Image: "Abandoned Battle Tank" by Mikhail Volkov on Pexels.com

UCLA Center for European and Russian Studies (CERS) invites you to What Russia's Defeats in Ukraine Reveal about Why Russia Made War, a webinar by Richard Anderson, Professor Emeritus of Political Science. Michael Mann, Distinguished Research Professor, Department of Sociology, UCLA, will join us as respondent. The event will take place online via a Zoom webinar on Tuesday, January 10, 2023 at 12pm (Pacific Time).

Abstract

In December 2021 US officials predicted a swift Russian victory over Ukraine, hoping only that guerilla warfare might exhaust Russia's determination to retain its conquests. Instead Russian forces soon withdrew from Kyiv, shifted the weight of their attack to the Donbas where they made slow progress with heavy losses, could make no further advances in the southwest beyond Kherson which they captured early, and then have been forced to retreat first in the northeast and then from Kherson itself. Russia's military ineffectiveness has been known inside the US government for forty-five years and has demonstrably worsened over time. Ineffectiveness is not attributable to any lack of military expertise but is rooted instead in the very practices that ensure the hold on power of the Russian regime personified--though not installed--by Vladimir Putin and that motivate its aggression against Ukraine.

Speaker

Richard Anderson is Professor Emeritus of Political Science, having published widely on Soviet and Russian politics. Before joining the faculty in 1989, he had been an analyst for the Central Intelligence Agency, where he wrote a later declassified study of the Soviet military's problems of morale and unit cohesion that have worsened in the Russian army. He then joined the staff of the then House Permanent Select Committee on Intelligence, where he observed the Soviet army's failings in the Afghan war and its inability to mobilize its reserves for the planned suppression of Poland's Solidarity movement. In that capacity he also took part in converting the US Army and Marines to maneuver warfare, which the California National Guard has since taught to the Ukrainian armed forces.

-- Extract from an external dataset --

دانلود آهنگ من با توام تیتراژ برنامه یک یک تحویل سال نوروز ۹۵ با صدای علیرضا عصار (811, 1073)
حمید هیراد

Photograph of Richard Anderson by Catherine Valeriote

Respondent

Michael Mann is Distinguished Research Professor of Sociology, UCLA and one of the world’s eminent social historians. He has a BA and D.Phil. from Oxford University, and has been awarded three honorary doctorates (Hon.D.Litts.) from McGill University, Montreal, University College, Dublin, and The University of the Aegean. After graduating from Oxford he worked at Cambridge University, The University of Essex, the London School of Economics, and (from 1987), the University of California at Los Angeles. He was Visiting Research Professor at The Queens University, Belfast, during 2003-2007, and in 2004-2005 he was the Visiting Pitt Professor of American History and Institutions at Cambridge University. In 2008 he was awarded an Honorary Professorship at Cambridge. In 2015 he was elected a Fellow of both the American and British Academies. His major publication project is the four volume The Sources of Social Power, all published by Cambridge University Press. Volume I: A History of Power from the Beginning to 1760 (1986), Volume II: The Rise of Classes and Nation-States, 1760 -1914 (1993), Volume III: Global Empires and Revolution, 1890-1945 (2012), and Volume IV: Globalizations, 1945 -2012 (2013). His latest book, On Wars, is coming out with Yale University Press in July 2023.